The introduction explains the history of how today’s high stakes testing evolved. In the 1950’s and early 60’s people still had faith in the educational system in the U.S. This faith in the system was followed by doubts around the late 60’s – early 70’s when articles were published about students receiving high school diplomas but could not read.
Because of widespread distress about public education, it engendered a legislative response. New regulations in some states and districts required students to pass minimum competency tests.
Another factor was the Elementary and Secondary Education Act (ESEA) of 1965. This federal legislation would give federal funds to schools if they could evaluate and report their effectiveness. This led to many schools adopting standardized testing because: 1) they had been developed by respected measurement companies, 2) were widely available, and 3) were regarded as technically first-rate.
By the late 1980’s, most states mandated some sort of statewide testing program. Some tests are off-the-shelf standardized achievement tests, others are customized and built for the state. All are standardized in the sense that they are administered and scored in a uniform, predetermined manner.
The 1990’s brought a tremendous increase in the reliance on students’ standardized achievement test scores as indicators of instructional quality. Newspapers began to publish the results of schools and districts. According to Dr. Popham, U.S. educators have been thrown into a score-boosting game they cannot win – at least not without harming children.
Chapter 1: Classroom Consequences of Unsound Testing It is asserted that the high-stakes testing puts misdirected pressure on educators, allows the misidentification of inferior and superior schools, results in curricular reductionism, which there is a tendency for drill and kill, and test-pressured cheating. It is believed that some terrible things are happening in U.S. schools – and they’re happening as a direct consequence of ill-conceived high-stakes testing programs.
________________________________________
--- Required tasks ---
a - In the high-stakes testing text, which 1965 federal law gave schools federal funds if they could evaluate and report their effectiveness?
b - Write out the stretch of the high-stakes testing text from "The introduction explains" through "could not read.", swapping "faith" for "confidence".
________________________________________
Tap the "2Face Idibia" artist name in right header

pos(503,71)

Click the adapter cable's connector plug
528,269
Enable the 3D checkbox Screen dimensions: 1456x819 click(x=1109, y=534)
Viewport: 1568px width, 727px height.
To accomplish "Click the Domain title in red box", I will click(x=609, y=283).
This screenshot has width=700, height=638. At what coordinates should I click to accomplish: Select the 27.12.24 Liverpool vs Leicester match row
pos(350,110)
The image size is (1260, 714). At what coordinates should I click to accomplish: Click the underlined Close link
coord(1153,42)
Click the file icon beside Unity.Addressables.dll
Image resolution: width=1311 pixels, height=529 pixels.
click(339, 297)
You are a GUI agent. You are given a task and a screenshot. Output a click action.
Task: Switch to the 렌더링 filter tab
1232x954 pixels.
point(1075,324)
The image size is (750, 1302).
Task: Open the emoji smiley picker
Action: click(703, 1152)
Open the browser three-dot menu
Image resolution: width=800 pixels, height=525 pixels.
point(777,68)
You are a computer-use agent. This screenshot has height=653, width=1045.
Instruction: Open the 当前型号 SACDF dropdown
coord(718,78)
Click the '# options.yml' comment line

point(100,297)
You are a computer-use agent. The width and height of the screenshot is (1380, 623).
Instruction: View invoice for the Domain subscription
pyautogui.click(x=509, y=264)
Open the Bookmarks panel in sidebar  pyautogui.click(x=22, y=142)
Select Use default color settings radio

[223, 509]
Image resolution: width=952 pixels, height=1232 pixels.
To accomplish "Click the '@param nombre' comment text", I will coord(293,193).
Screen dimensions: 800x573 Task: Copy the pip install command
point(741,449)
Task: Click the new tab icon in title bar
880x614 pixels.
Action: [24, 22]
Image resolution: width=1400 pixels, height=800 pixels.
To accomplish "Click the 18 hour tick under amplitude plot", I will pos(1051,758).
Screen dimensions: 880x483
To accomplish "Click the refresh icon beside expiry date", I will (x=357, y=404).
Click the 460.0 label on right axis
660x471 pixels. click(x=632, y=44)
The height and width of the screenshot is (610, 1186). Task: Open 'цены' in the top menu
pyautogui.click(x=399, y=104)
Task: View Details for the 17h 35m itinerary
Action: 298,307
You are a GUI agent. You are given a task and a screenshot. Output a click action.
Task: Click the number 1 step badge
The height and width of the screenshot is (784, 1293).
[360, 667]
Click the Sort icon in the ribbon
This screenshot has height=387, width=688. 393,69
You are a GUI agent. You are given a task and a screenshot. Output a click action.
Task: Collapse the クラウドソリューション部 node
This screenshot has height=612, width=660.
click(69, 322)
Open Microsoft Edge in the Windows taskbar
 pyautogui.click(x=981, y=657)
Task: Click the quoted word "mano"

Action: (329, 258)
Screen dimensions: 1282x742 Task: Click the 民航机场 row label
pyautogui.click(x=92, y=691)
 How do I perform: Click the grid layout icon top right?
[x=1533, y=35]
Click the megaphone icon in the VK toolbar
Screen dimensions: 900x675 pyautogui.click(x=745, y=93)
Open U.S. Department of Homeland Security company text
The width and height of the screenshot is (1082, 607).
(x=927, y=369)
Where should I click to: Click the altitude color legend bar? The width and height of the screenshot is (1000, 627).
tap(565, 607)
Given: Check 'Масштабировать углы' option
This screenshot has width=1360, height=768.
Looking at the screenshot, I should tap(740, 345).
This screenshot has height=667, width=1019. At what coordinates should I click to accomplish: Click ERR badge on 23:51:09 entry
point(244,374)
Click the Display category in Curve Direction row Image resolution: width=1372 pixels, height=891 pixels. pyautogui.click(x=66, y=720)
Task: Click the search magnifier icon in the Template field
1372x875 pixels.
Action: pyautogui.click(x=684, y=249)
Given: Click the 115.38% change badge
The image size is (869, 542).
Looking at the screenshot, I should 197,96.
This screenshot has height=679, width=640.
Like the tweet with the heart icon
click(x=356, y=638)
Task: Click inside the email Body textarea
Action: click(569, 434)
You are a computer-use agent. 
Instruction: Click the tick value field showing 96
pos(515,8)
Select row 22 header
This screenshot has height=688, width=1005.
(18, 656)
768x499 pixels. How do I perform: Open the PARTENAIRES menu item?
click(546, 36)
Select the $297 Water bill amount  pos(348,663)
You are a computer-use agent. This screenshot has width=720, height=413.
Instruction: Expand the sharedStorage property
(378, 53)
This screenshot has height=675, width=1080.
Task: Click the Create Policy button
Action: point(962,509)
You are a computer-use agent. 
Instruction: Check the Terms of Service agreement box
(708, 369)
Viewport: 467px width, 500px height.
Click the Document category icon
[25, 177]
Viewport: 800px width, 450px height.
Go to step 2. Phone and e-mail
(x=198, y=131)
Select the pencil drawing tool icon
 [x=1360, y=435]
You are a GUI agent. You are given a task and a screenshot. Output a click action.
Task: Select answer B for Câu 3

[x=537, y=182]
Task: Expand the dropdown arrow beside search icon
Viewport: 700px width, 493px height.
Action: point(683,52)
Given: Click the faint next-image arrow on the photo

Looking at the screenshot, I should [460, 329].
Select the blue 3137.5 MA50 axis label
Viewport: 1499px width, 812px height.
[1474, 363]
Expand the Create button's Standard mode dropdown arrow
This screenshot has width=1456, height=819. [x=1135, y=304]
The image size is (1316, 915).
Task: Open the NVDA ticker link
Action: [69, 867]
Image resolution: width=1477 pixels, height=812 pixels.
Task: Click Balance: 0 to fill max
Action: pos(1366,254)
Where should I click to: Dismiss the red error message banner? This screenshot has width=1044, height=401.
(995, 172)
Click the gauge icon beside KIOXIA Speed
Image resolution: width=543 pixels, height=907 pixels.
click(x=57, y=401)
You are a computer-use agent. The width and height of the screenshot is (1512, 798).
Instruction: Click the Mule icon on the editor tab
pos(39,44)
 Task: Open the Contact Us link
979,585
________________________________________
--- Outputs by task ---
a - The Elementary and Secondary Education Act (ESEA) of 1965.

b -
The introduction explains the history of how today’s high stakes testing evolved. In the 1950’s and early 60’s people still had confidence in the educational system in the U.S. This confidence in the system was followed by doubts around the late 60’s – early 70’s when articles were published about students receiving high school diplomas but could not read.